OK—you have downloaded one of CIPO’s global or weekly .zip files and unzipped it into a separate folder. That folder will typically contain ten to twenty thousand files. Most of them will be .xml files, but there will also be quite a few .png files (containing design mark images) and possibly some .mp3 or .mp4 files (containing sounds & moving images). We’ll ignore the .png, .mp3 & .mp4 files—but now what?
Like HTML, XML (eXtensible Markup Language) employs tags to encapsulate information. Unlike HTML tags, XML tags impart no display characteristics (e.g. fonts) to the tagged information.
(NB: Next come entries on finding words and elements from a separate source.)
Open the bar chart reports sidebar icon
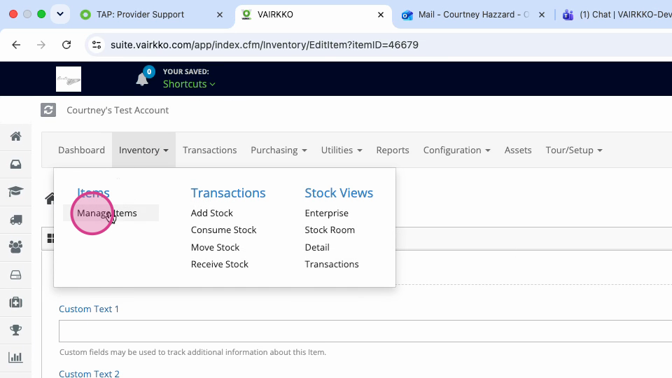The width and height of the screenshot is (672, 378). (x=15, y=358)
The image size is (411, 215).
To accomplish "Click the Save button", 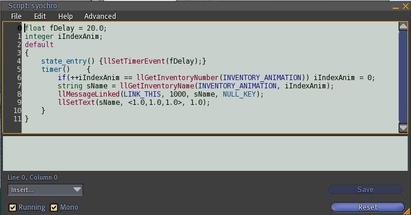I will coord(366,190).
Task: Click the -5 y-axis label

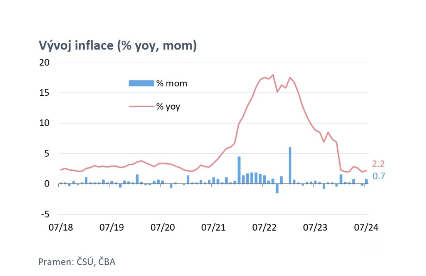Action: 45,214
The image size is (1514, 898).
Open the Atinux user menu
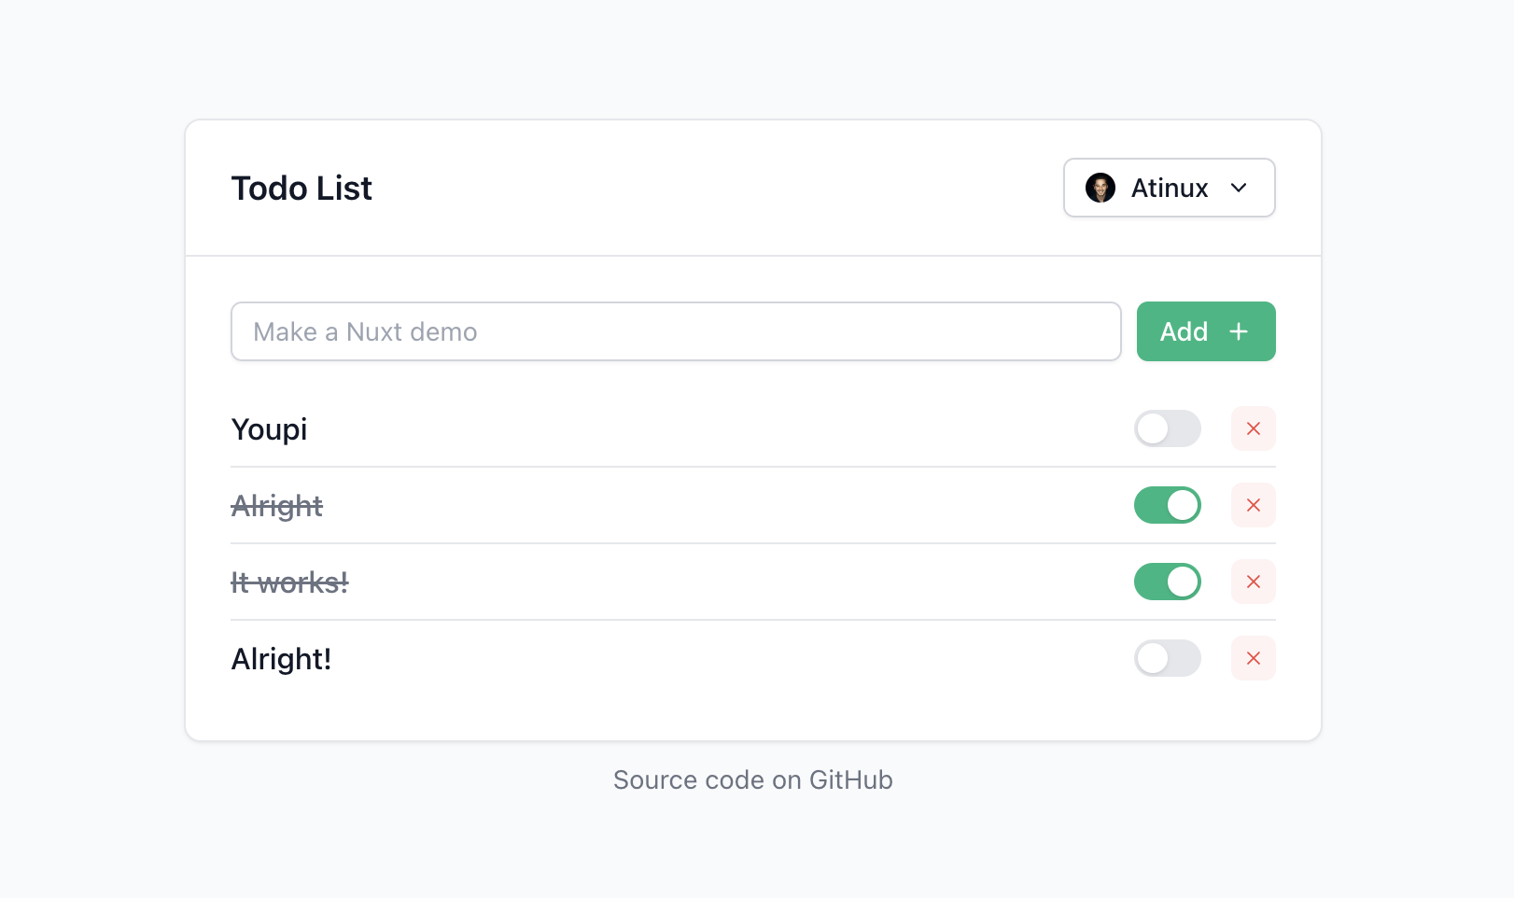point(1170,188)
Also unlike HTML tags, XML tags are user-definable. This means that they can be—and usually are—self-describing. In the case of CIPO's trademark XML data, “user” means WIPO and CIPO. That is, WIPO defines some of the tags in accordance with its ST.66 and ST.96 standards, and CIPO defines other Canada-specific tags as set forth in its Trademarks Data Dictionary. I’ll discuss examples of both tag types in future posts.
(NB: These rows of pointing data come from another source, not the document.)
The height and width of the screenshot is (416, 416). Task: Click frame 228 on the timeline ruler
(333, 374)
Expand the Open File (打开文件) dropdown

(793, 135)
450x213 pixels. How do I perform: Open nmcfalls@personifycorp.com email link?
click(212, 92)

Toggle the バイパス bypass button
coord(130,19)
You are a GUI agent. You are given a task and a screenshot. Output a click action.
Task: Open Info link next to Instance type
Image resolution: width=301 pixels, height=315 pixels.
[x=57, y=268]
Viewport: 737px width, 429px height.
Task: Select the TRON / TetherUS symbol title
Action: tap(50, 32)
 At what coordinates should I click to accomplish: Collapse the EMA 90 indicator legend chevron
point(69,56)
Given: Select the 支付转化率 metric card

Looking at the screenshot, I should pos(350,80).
XML files contain nothing but plain text. The information of interest is arranged hierarchically by encapsulating it within user-defined plain text tags.
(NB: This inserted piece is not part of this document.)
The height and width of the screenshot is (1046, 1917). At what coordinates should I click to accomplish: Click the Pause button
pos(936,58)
The tags are enclosed in angle brackets < >. Typically there’s an opening tag and a closing tag. The closing tag is identical to the opening tag, except for the inclusion of a ‘/’ character at the beginning of the closing tag.
Since XML files contain nothing but plain text, you can inspect them with a simple text editor such as the Microsoft Windows Notepad utility. Here is a small portion of CIPO's .xml file for application serial no. 2084791 DISPERSA as viewed in Notepad (click to enlarge the image). Note the opening tag <tmk:MarkVerbalElementText> and the closing tag </tmk:MarkVerbalElementText> encapsulating the information content DISPERSA. In accordance with Annex A of WIPO's ST.66 standard, the tmk:MarkVerbalElementText element encapsulates the verbal elements of a Word Mark.A web browser does a somewhat better job. Here is the same small portion of the same XML file, as viewed in Microsoft Internet Explorer. Notice that the the tags are color highlighted and their hierarchical structure is made more apparent by indenting different levels of the hierarchy. The encapsulated information content is also bolded. This makes it somewhat easier to inspect the contents of a single XML file—if that is all you want to do.
It’s very useful to be able to inspect individual XML files. Maybe you are only interested in a particular XML file’s content and don’t mind manually inspecting and deciphering the file’s tagged information as outlined above. More generally however, what we want to do is examine the information content of a number (preferably a very large number) of trademark data XML files. Future posts will delve into that topic.